DraqueT / PolyGlot

PolyGlot is a conlang construction toolkit.
MIT License
381 stars 44 forks source link

Integrate with ChatGPT API allowing for instant translation #1265

Closed DraqueT closed 1 year ago

DraqueT commented 1 year ago

Based on dictionary and grammar of existing polyglot files.

Users will have to obtain and set up their own ChatGPT API key.

Folks. This works terrifyingly well.

rcochrane55 commented 1 year ago

I'm curious to know how well this works if translating to your conlang from a language other than English.
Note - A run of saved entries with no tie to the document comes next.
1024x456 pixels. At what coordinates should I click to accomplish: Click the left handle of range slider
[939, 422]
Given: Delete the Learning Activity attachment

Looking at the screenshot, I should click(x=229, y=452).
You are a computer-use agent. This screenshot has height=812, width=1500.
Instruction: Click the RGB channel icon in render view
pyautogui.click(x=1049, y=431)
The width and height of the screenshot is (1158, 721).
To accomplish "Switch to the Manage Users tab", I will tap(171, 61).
For my main project I tend to look for originally German-language content to translate because it is then easier to keep the syllable count and rhythm correct for music and poetry, and I'm wondering if chatGPT would struggle with this more than it does with translating to/from English.
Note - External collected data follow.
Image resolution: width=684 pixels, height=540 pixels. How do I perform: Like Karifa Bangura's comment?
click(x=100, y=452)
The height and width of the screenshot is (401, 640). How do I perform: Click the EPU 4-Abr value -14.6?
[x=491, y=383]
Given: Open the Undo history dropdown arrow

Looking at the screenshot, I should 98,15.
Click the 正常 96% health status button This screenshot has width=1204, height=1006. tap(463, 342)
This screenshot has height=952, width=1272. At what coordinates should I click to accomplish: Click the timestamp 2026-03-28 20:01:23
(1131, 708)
I also would like to know whether this will be GPT-3.5 or GPT-4 based. If it works using the free GPT-3.5 version, then it might potentially have trouble reading everything from the grammar section. Because the grammar section currently lacks the ability to create tables, I have taken tightly-cropped screenshots of conjugation/declension tables from my grammar google doc and inserted them into the grammar section, but only GPT-4 is able to read images as far as I know, and it has limited availability right now and costs money. I'm wondering whether I will need to find another format to list out conjugation and declension tables to allow GPT to read them properly.

DraqueT commented 1 year ago

So far, I have only tested with English. I think a good metric for how well this will work in other languages is asking GPT to translate a phrase to the target language then back again. If it does a good job, then PolyGlot's new feature will likely work well with that as the base language.
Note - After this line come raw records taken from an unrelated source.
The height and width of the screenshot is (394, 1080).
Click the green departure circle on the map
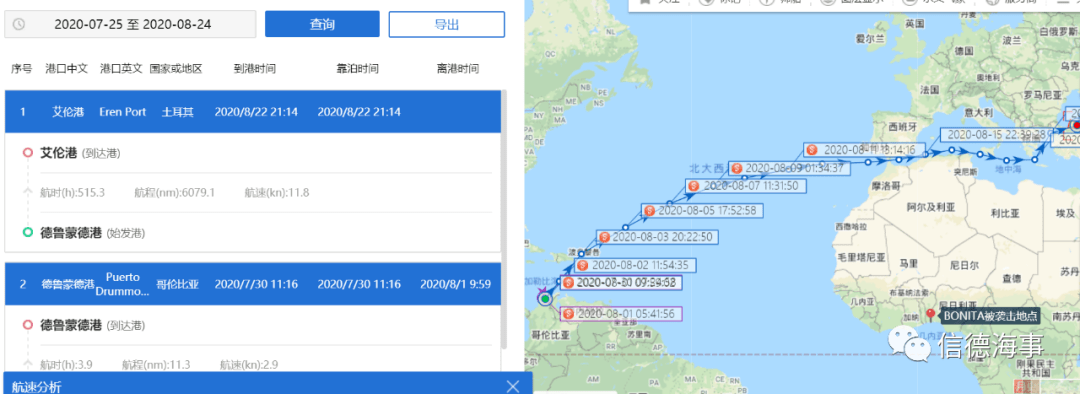[x=546, y=299]
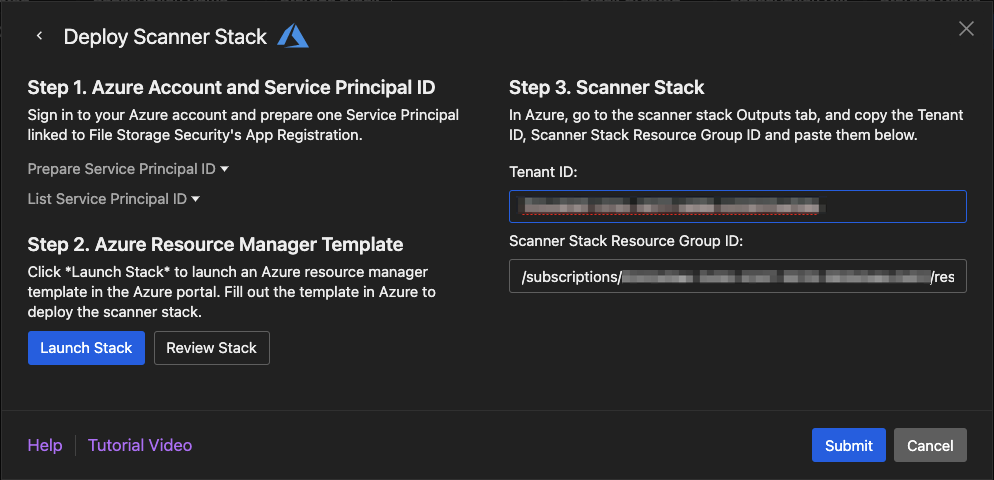The width and height of the screenshot is (994, 480).
Task: Focus the Tenant ID input field
Action: (x=737, y=206)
I originally planned for this to work with GPT 3.5, but I believe that will be too restrictive. You get a maximum for 4k nodes with 3.5, and I think that the 8k (then later 32k) offered with GPT4 will work much better. Right now, I have a working prototype which functions with just 4k under GPT 3.5, but it feels very restrictive, and I have had to make significant compromises to the text that's fed in.

The initial release of this tool will be text only, despite the multimodality of GPT4, but I will likely be implementing the inclusion of images into betas shortly after the release of PolyGlot 4.0.

GPT 4.0 is in very limited beta right now, but I believe that it will be available for limited scope personal use with time. If not, then I will be forced to rethink how I will release this tool. No matter what, users will have to sign up for an API key to be able to use it and drop that into the settings of PolyGlot (although I will be including detailed instructions on how to do this, obviously). This is free, although there is currently a line to get access. I myself only have access to the API for GPT 3.5 at the moment.

I am considering the implementation of tables into the grammar section, but I unfortunately made sp,e bad decisions when I initially implemented it, and I have put myself into a corner where all of my options involve a lot more work than I would like before the tool can truly move forward.

If you're working with GPT much yourself, I would love to have a deeper discussion about your findings and experiences.

rcochrane55 commented 1 year ago

@DraqueT Another question occurs to me: I've seen a lot of posts in conlang communities I run in about trying to teach chatGPT a conlang, and having it work fine until you actually ask it to translate something and it starts translating to a (possibly unrelated) natlang. I frankly don't know a lot about the inner workings of GPT or the GPT API, but I am curious if this problem has come up in your testing of this feature. I'm curious if GPT has trouble with a posteriori conlangs, particularly ones that strongly resemble their related natlang(s) in some ways. I have a suspicion that if I tried to teach GPT my conlang it would start translating to German instead.